Happy Valentine’s Day!
We’re roughly at the middle of February - thanks for following along with the Research Computing Teams newsletter! Next week things will start in earnest - I’ll start having additional emails through the week, along with the weekly link roundups.
The regular shorter emails will generally follow a theme for the week, with the link roundups remaining a grab bag. Likely themes so far will follow below; they’ll likely tend to alternate between the people side and the technical side of our profession.
As when the link roundups were getting started, I’ll be leaning heavily on your feedback to guide me on what’s of interest and when I’m missing the mark; hit reply to any email and let me know what you think.
Working with Remote Laboratory Teams - Bernard B. Tulsi, Lab Manager
One area where I think research computing teams have a lot to teach other communities - especially with remote work being increasingly common - is how to have effective teams that are split between multiple sites (and even multiple institutions). Here, speaking with managers from the Multidisciplinary Drifting Observatory for the Study of Arctic Climate expedition (where there is a truly remote site - an Arctic icebreaker!), the Joint Centre for Energy Storage Research, and the Charles River Laboratory the author highlights the advantages of such work - sometimes part of the team just needs to be somewhere else like where the data is being collected, or the advantage of being able to access talent and expertise from around the world. Some of the techniques those managers of dispersed teams highlighted as being important were:
It’s important to point out that the issues underlying all of these suggestions - strong communication, trust, and shared motivation - are an issue for all teams, and that distributed teams don’t add anything new exactly; but routinely bumping into people in the halls or at the coffee machine can sand down the edges of a lot of issues which instead require conscious and deliberate attention in distributed groups.
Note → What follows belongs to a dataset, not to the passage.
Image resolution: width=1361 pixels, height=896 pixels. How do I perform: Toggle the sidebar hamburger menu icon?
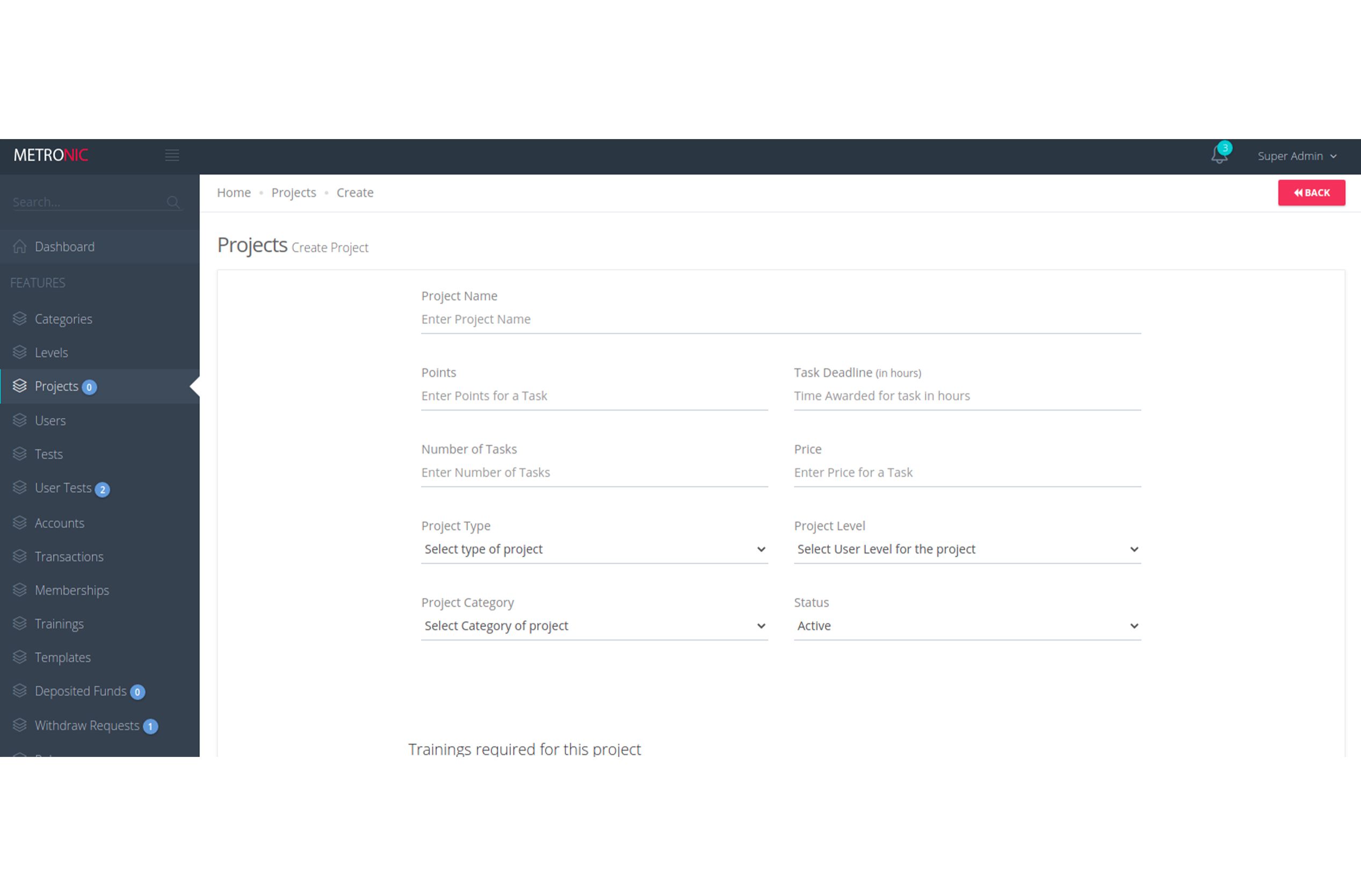click(172, 156)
Building trust — with people and software - Tal Joffe
Tal uses technical analogies to management-of-humans concepts. I’m not sure that’s necessarily a good idea! but the basic concepts are important enough that it’s worth trying a lot of different approaches to reach different audiences. Here, he addresses one of the key goals of one-on-ones; building trust with direct reports. The analogy is between say testing your alignment and agreement on a number of topics in one-on-ones with running tests on code bases; in both cases, the trust people have grows as the inputs are frequent and consistent, which is easier if they are small and lightweight. It is much better to have weekly 30min one-on-ones with people on your team than to have quarterly 4-hour meetings - in terms of building trust and finding out if something is wrong quickly.
Maybe a more successful use of that sort of analogy is an earlier article of his on Microfeedbacks - breaking the monolith. Here the comparison is between monolithic code and modular or micro services code on the technical side, and on the people side, yearly or quarterly performance evaluations versus lots of small frequent feedback. Again, lots of small inputs is much more valuable - and easier! And less stressful! - than waiting three or twelve months and having a Big Deal conversation.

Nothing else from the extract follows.